3) I thought the big winner was the Navy.
All of these points, and more, are addressed over at USNI, where I spent all Thursday afternoon (great time). Bill Miller allowed me to take some old Proceedings issues he had laying around, including the 1899 edition with two very interesting articles from the Honorable Theodore Roosevelt. Interesting that his speech printed in that Proceedings could almost be given today without edit.
That night I met with Tal Malven and others who shall remain anonymous. If you don't know, Tal is professor of Naval Architecture at the Naval Academy, and over beers he showed me his model collection of CVN-21 alternatives that didn't make the cut (see picture above). Beer tastes better when you chat with some people, the beer was very good on Thursday night.

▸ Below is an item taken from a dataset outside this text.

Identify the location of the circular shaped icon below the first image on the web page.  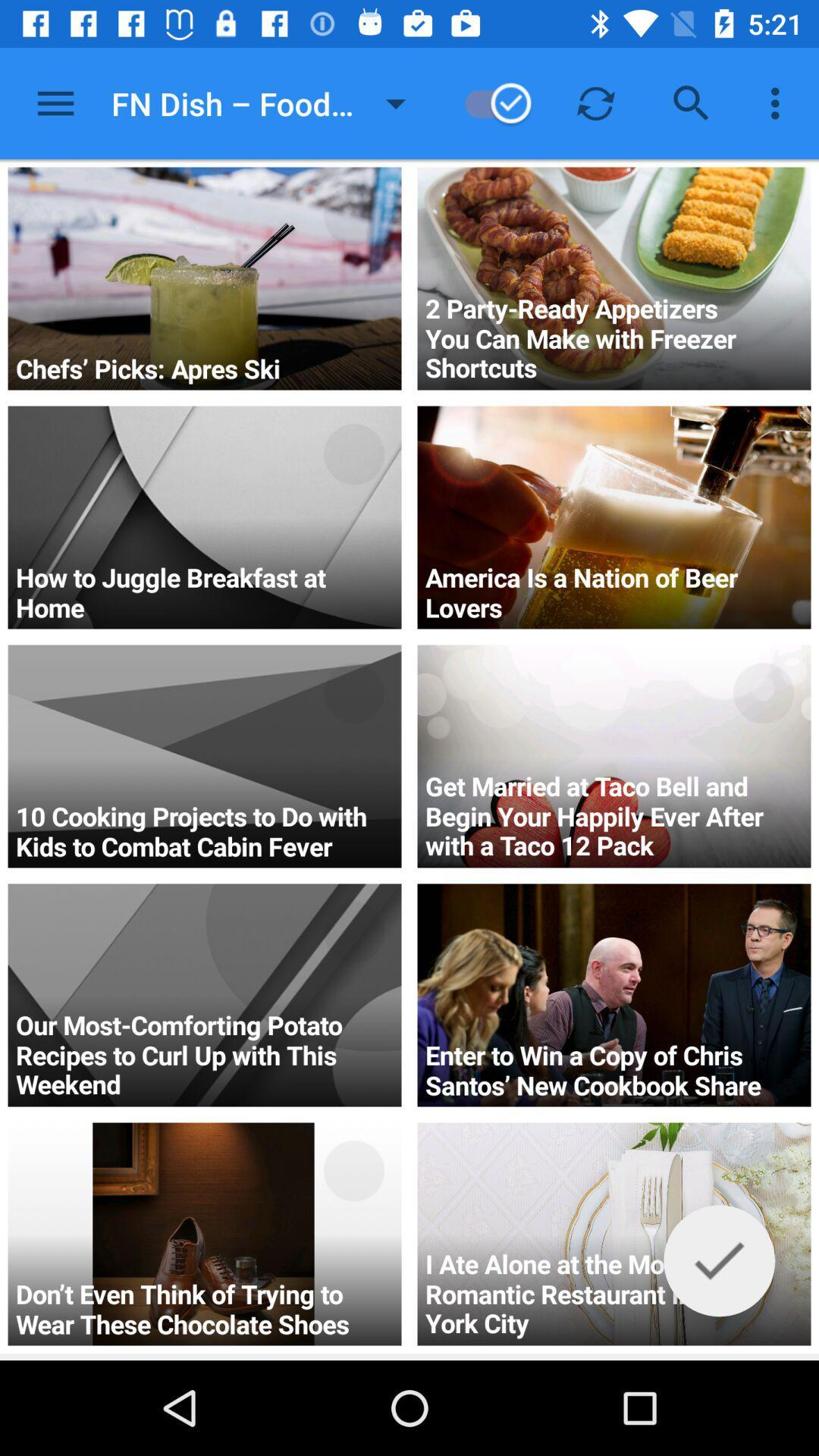
(353, 453).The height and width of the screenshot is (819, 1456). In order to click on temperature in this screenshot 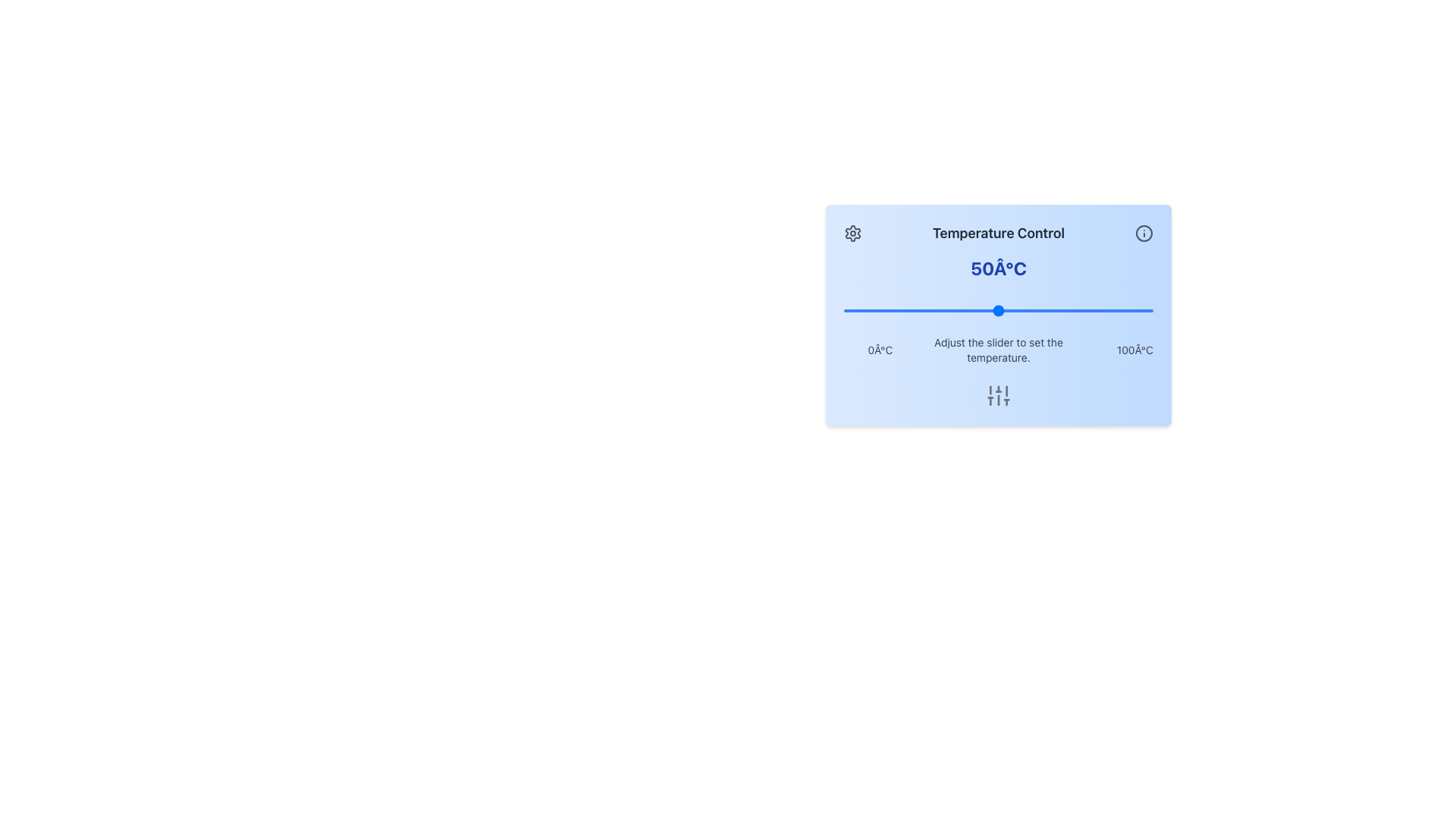, I will do `click(957, 309)`. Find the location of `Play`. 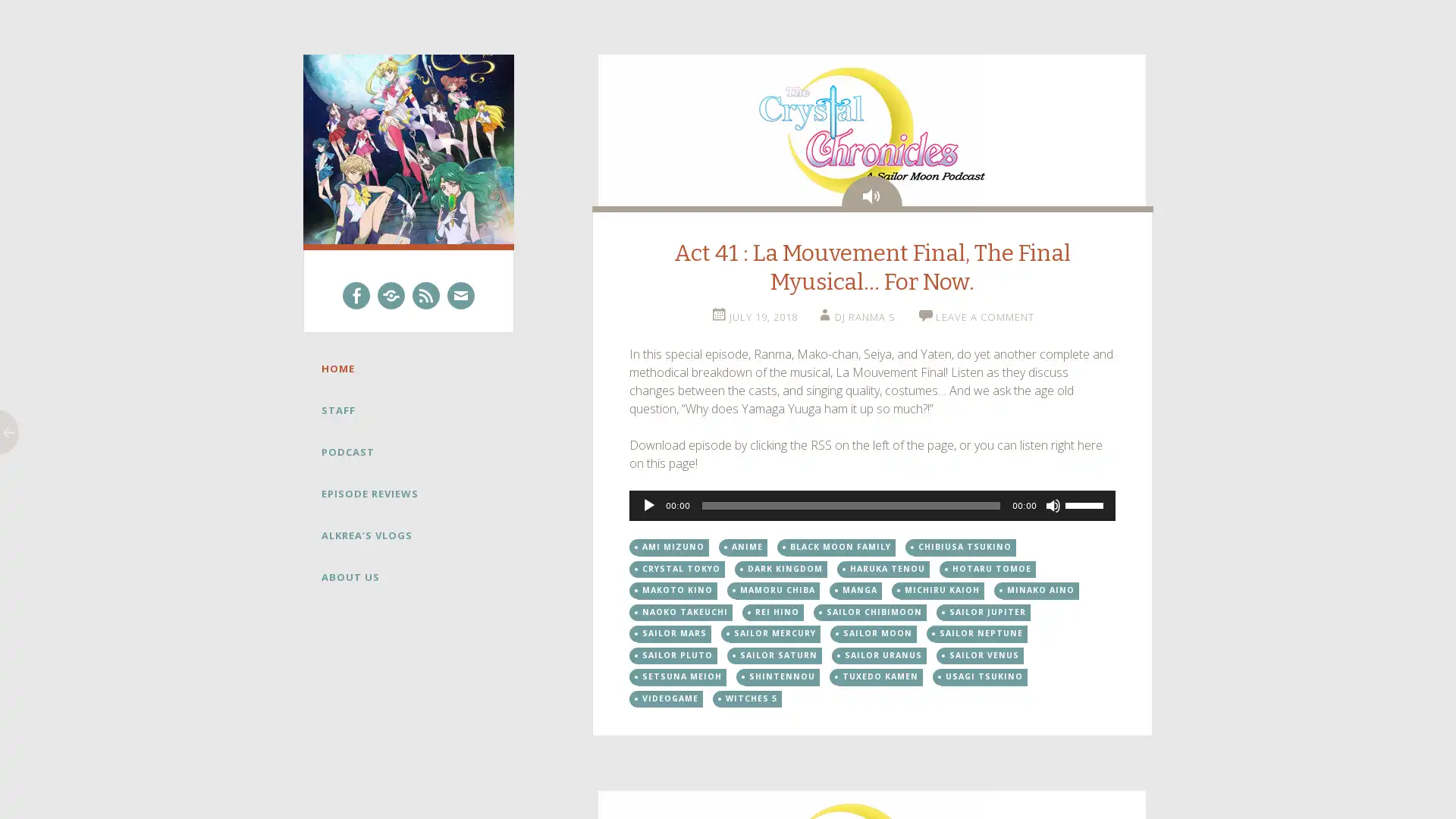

Might be of interest to some, but there were Mids out in Annapolis Thursday night until 11pm. New commandant has brought a new policy. I think this is a good change. I was thought it was interesting that Mids never apparently ever go to the naval institute. My impression was there is so much history there available that the mids are either ignorant about, or don't care about.
Friday I ended up being in meetings from 8am to 6pm, all of which were private. My only regret was that dinner with family didn't work out, but I will say one thing. If you ever stay at the Army/Navy club in DC, the library in that hotel is easily one of the best kept secrets in that town. I know, sounds like geek stuff, but don't knock it until you try it.
Saturday was Government 2.0 Camp at Georgetown. Very interesting. I actually found a Navy PAO there, a civilian, who is working with the MSC. The Air Force has a social media strategy which I'll discuss when they release some new stuff this week. There were some other interesting things discussed, but social media in government is a long way from reality.
I realized three things Saturday:
1) Jack Holt is the man.
2) Addressing IT challenges is the long term solution, not the short term problem.
3) The really smart people in the groups have never managed a major government project before, meaning the social media consultants need technical consultants.
I was able to finish Thomas Ricks book The Gamble while on the trip. That is a really damn good book.
Finally, it is interesting to talk about social media as if I'm some sort of evangelist, because I'm really not. I write a blog. I know how to build online communities, but I think social media is only for organizations that know what they want. While I can help a company answer those questions, I can't answer those questions for a company.
A lot of people kept wondering "how do you do it at all hours of the day and night." Uhm, I don't actually... I do wake up in the middle of the night to inspect some scripts that I usually schedule, but I'm not up all night and working all day as it looks. For example, it is 6pm on Sunday and this post is scheduled to run at 6am on Monday. That is why everything looks like it runs in the middle of the night, I schedule it to go at that time. If I send an email to you in the middle of the night, it is because I am up actually doing some work, not blogging (in IT, we do maintenance in the middle of the night so we don't disrupt services during business hours). I don't sleep like normal people, although it still comes in at about 6-7 hours a night like everyone else.
I have tons and tons of stuff, but I also have lots of catch up so it will take a bit to get back to normal.